> [Work task] The task calls for each line of the records below in which the word "will" appears.

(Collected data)
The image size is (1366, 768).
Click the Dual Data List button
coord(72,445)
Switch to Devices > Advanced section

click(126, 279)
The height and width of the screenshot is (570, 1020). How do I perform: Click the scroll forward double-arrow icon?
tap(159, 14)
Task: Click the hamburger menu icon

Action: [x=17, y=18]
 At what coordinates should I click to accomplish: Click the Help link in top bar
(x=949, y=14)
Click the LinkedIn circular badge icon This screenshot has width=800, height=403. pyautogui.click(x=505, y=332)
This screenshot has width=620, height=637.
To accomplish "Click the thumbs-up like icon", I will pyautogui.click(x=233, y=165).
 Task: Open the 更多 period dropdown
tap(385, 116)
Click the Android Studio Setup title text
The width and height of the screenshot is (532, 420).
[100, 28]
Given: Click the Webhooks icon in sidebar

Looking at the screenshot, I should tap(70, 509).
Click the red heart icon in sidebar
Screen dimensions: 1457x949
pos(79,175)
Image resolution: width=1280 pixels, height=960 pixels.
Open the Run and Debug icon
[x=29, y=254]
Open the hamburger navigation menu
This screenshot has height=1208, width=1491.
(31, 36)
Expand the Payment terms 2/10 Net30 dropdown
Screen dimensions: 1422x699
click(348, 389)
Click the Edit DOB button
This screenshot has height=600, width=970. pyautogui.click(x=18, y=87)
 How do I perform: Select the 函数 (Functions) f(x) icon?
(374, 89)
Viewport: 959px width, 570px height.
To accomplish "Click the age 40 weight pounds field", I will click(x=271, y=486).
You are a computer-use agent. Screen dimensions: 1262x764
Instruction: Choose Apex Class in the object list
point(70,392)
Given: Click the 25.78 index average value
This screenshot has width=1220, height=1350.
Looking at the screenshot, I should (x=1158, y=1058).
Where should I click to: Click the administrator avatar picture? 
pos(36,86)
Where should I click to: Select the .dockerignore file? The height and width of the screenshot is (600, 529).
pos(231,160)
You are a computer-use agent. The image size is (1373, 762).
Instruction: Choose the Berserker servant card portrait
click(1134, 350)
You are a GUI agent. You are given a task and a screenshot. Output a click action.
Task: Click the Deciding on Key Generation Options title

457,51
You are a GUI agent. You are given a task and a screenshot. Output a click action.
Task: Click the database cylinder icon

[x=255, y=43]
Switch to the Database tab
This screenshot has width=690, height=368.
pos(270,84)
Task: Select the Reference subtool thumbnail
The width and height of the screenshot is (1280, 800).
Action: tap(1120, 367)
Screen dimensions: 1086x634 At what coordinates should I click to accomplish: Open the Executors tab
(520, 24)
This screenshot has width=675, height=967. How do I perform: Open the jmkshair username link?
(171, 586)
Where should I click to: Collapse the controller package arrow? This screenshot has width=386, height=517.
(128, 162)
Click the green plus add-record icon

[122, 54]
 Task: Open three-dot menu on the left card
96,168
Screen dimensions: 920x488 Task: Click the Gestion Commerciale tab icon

> [Solved exercise]
To accomplish "Click the thumbs-up like icon", I will pyautogui.click(x=233, y=165).
To accomplish "Click the age 40 weight pounds field", I will click(x=271, y=486).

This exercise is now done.